Description:
Helsinki appears to have been developed in a process of continuous adaption of land and city, of the natural and the man-made. Towards its periphery the city center‘s classicist grids react to or collide with the winding shoreline or topographic features. It meets organically shaped areas that follow the natural setting – thus as a whole balancing the “rigid and the loose”, the “straight and the round”, or the “gridded and the curved” of Helsinki’s urban scenery. Whether it is to be found in the comparably homogeneous height of the 19th Century city’s urban blocks, the various 20th Century Masterplans, or the layered facades of Finnish Modernism, the concept of horizontality seems to be at the heart of Helsinki’s urban and architectural heritage.
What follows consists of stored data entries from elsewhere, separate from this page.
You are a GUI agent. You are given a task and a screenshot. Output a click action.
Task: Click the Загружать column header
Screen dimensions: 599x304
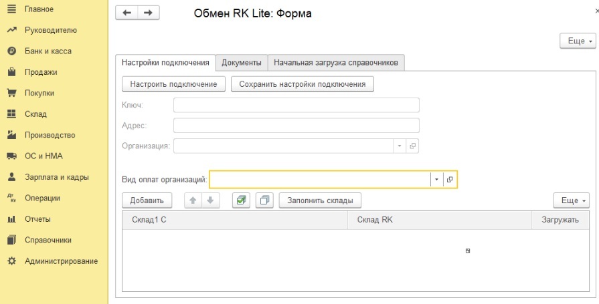coord(560,220)
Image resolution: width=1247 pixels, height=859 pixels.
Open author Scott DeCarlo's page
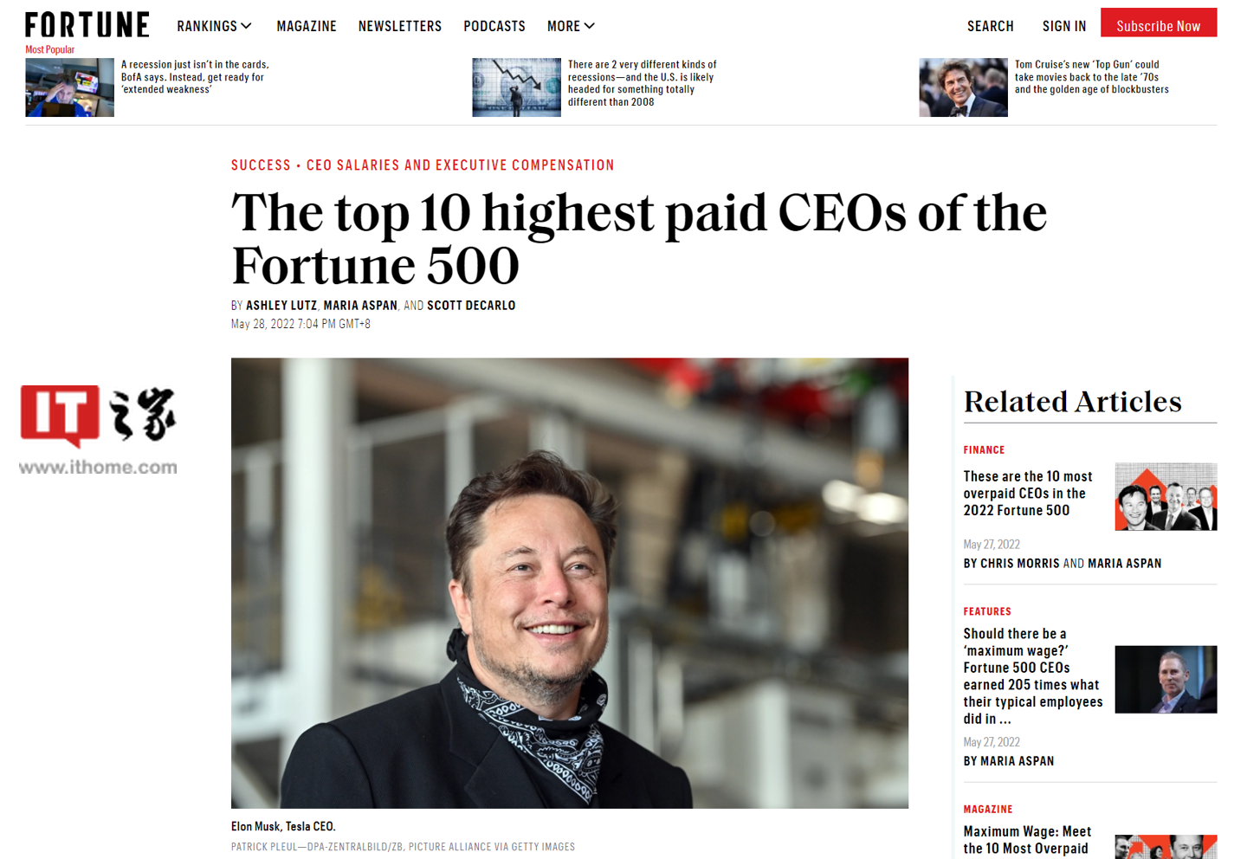(x=471, y=306)
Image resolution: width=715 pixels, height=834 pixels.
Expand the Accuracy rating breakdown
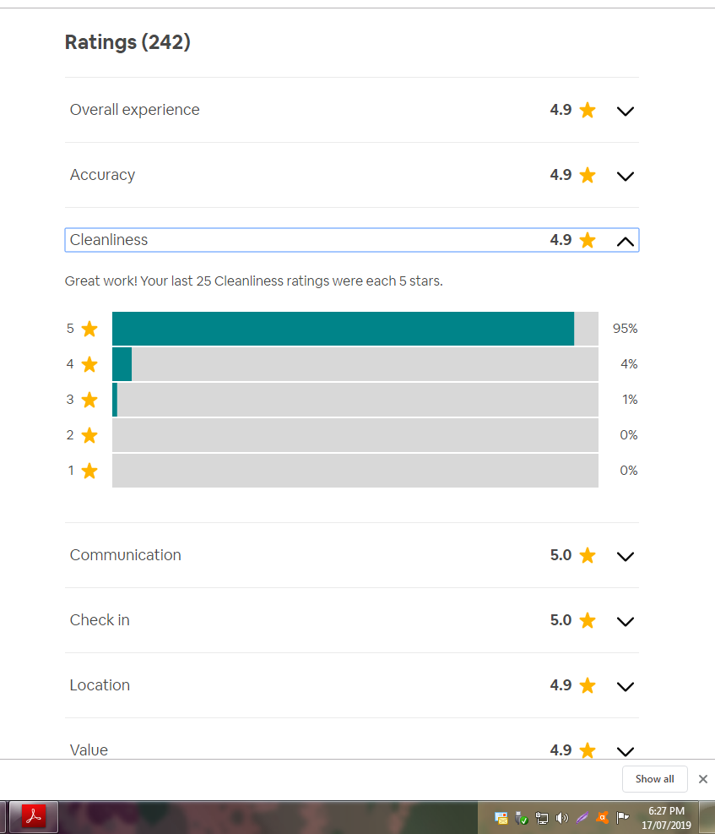pyautogui.click(x=625, y=176)
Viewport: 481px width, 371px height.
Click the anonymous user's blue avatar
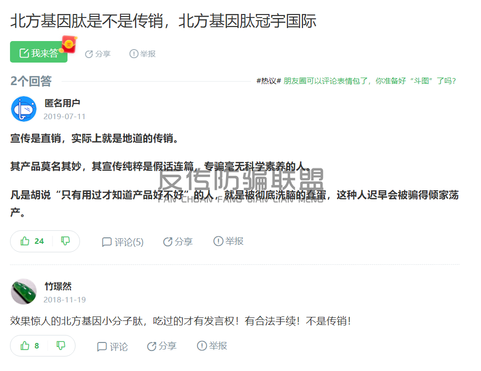pos(24,109)
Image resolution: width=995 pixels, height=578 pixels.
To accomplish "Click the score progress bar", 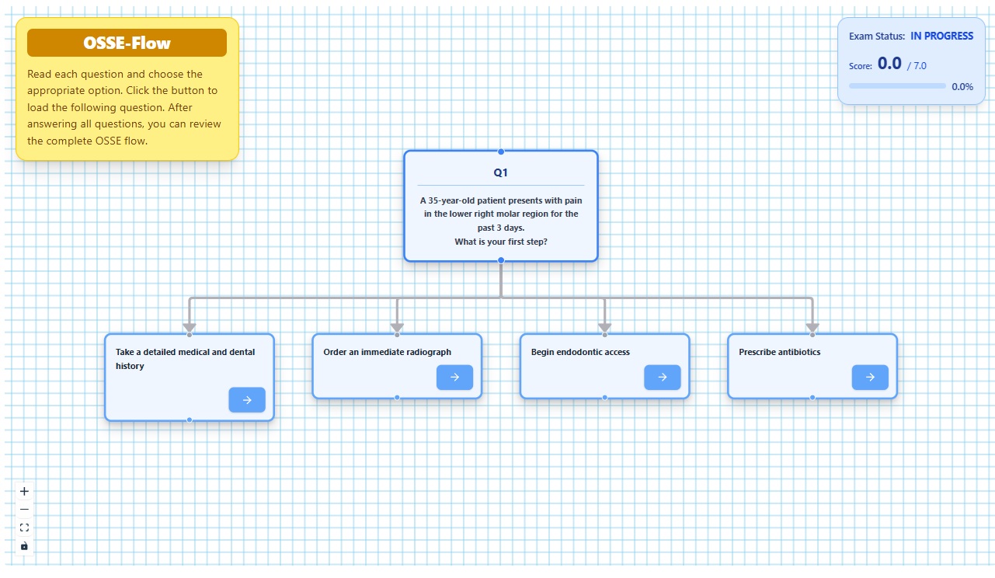I will (897, 86).

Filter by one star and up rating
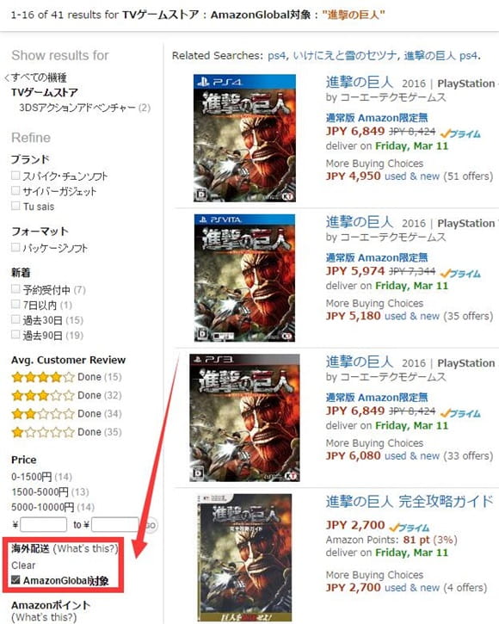click(66, 432)
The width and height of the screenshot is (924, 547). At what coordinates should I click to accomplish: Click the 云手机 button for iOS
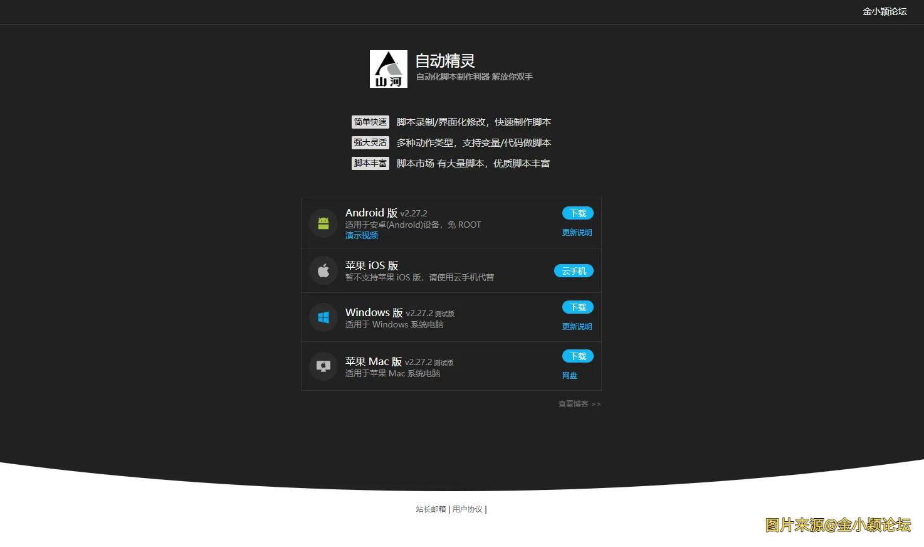click(x=574, y=270)
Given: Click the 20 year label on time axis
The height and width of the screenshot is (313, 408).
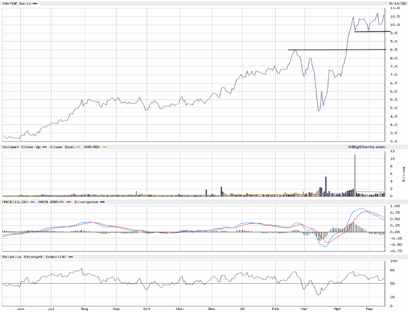Looking at the screenshot, I should [242, 309].
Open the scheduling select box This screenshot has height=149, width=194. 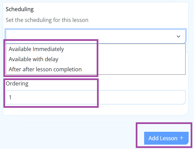click(96, 36)
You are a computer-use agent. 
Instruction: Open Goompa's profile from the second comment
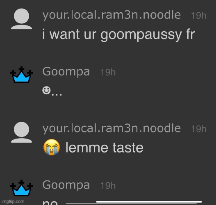pyautogui.click(x=66, y=72)
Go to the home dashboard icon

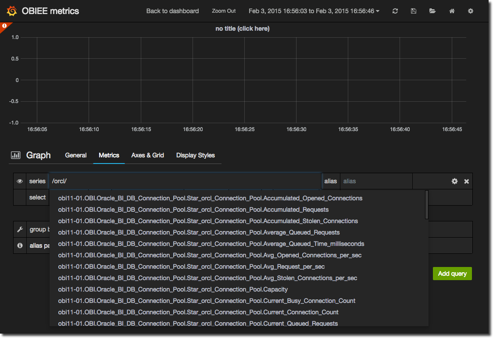click(452, 11)

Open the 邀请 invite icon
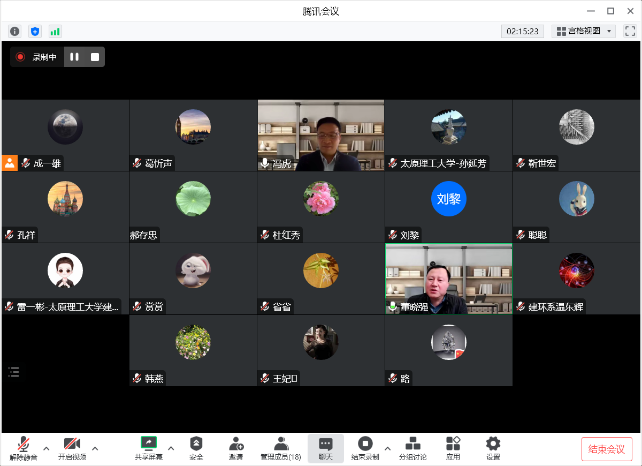(x=236, y=448)
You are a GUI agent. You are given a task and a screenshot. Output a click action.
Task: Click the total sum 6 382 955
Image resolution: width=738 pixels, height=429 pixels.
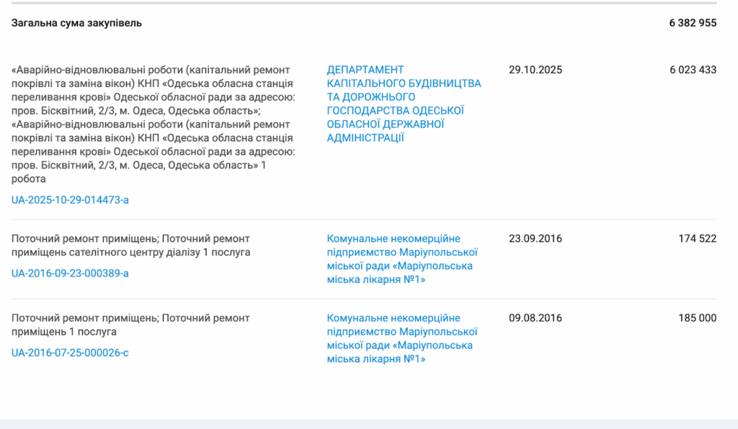point(693,23)
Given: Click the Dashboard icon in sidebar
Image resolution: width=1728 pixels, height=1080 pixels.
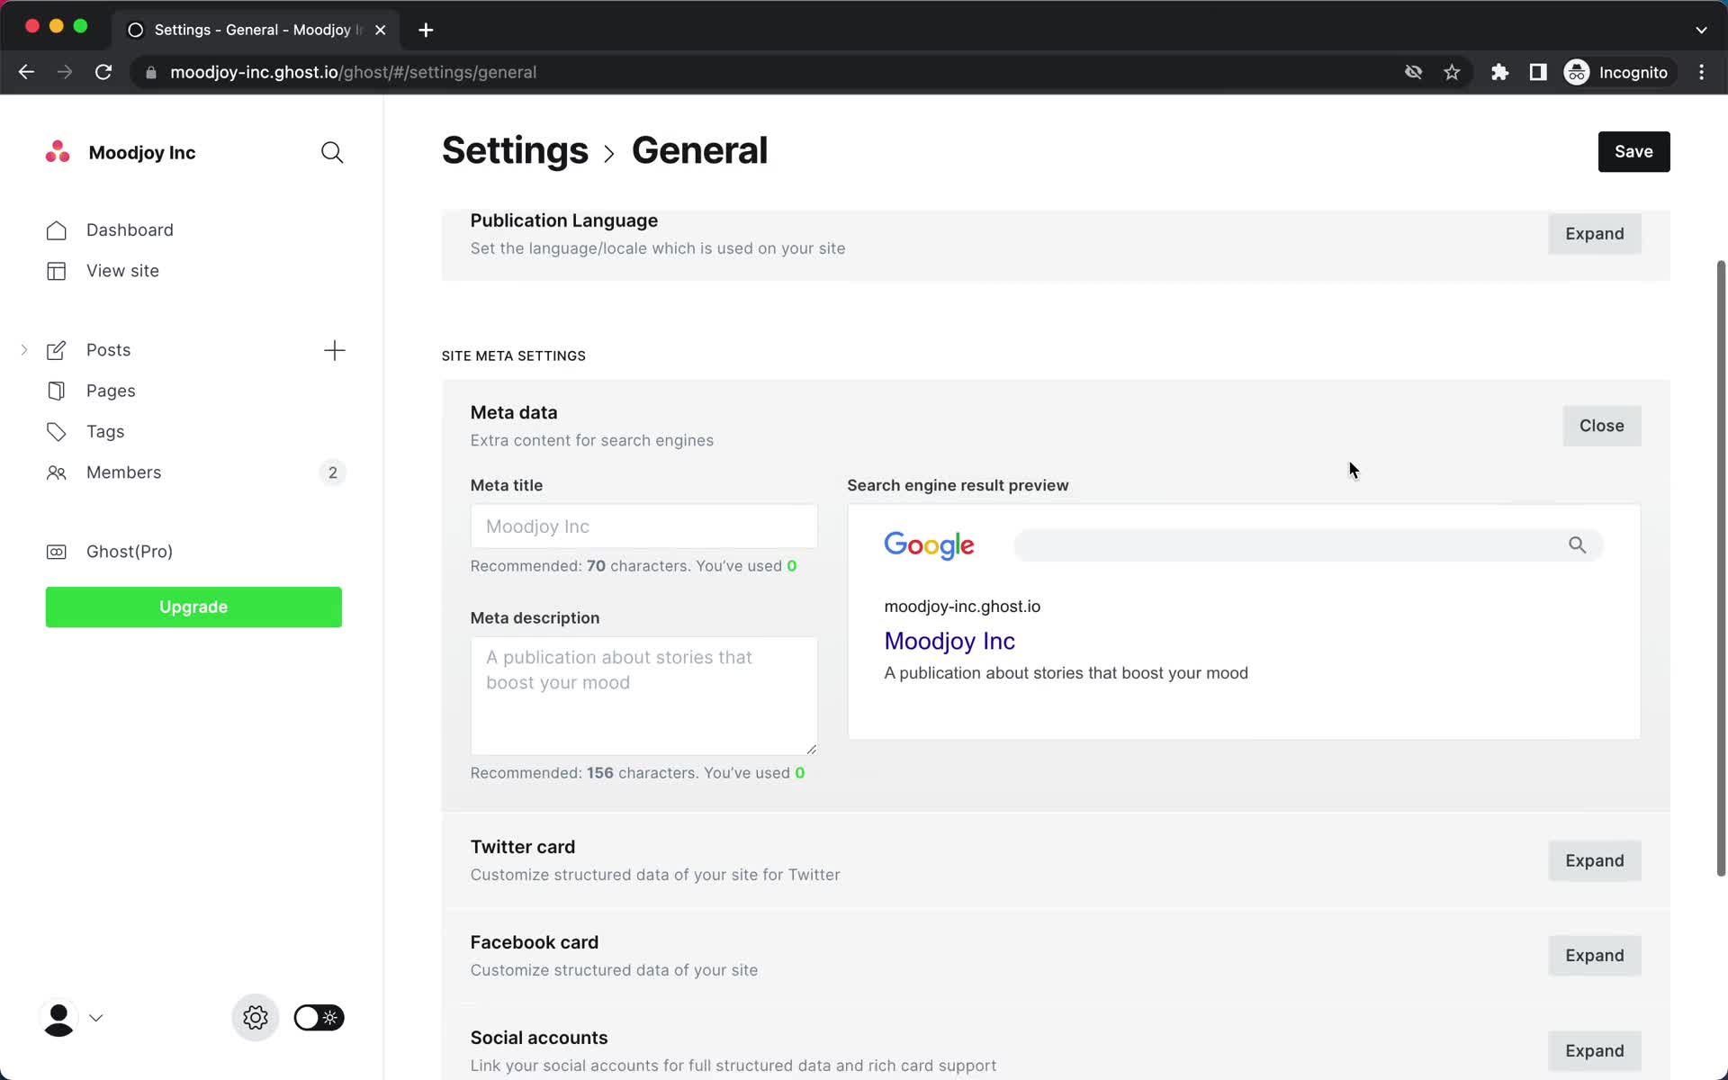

At Eteläsatama the edge of the city’s grid plan embraces the bay with a clearly articulated urban facade. Behind this bracketing edge the city’s two most important city icons (Uspenski and Helsinki Cathedral) tower above the bay. Directly along the waterfront rather ordinary and low sheds determine the harbour’s urban setting together with public areas and facilities. As part of this row of buildings the old Market Hall presents itself as a beautiful, yet modest building that does not aim to compete with the city’s main icons. Here, the focus of buildings and urban space generally lies on performance, publicness and people – less on architectural representation. Modesty prevails over iconographic architectural gesture. Accordingly our proposal answers these specific contextual demands with a horizontally articulated volume, that balances its grid-based organization with cautious curvilinear architectural expression.
Located at a pivotal position the new museum is a platform for the public sphere, not primarily a building for storing art. Thus it offers not only an exhibition hall, but maintains the interchange between, culture, people, and the place itself, with an enlarged multifunctional space. Lifted from the ground and flowing along all facades it embraces the main exhibition hall and the enclosed atrium, as it transforms into generous balconies (4), that – enlivened by visitors – interlock the interior with the city’s panorama. At groundfloor the foyer, the restaurant and the museum café activate the quay as well as the ‚art square‘ that functions as the prelude to the museum‘s entrance. From here a terminal-like security choreography guides visitors into the main atrium, a spiraling theatrical space, that offers a wide range of, exhibition, interaction, and education scenarios.
So, the new Guggenheim is a museum that is organized like a terminal that performs as a „théâtre d’education“.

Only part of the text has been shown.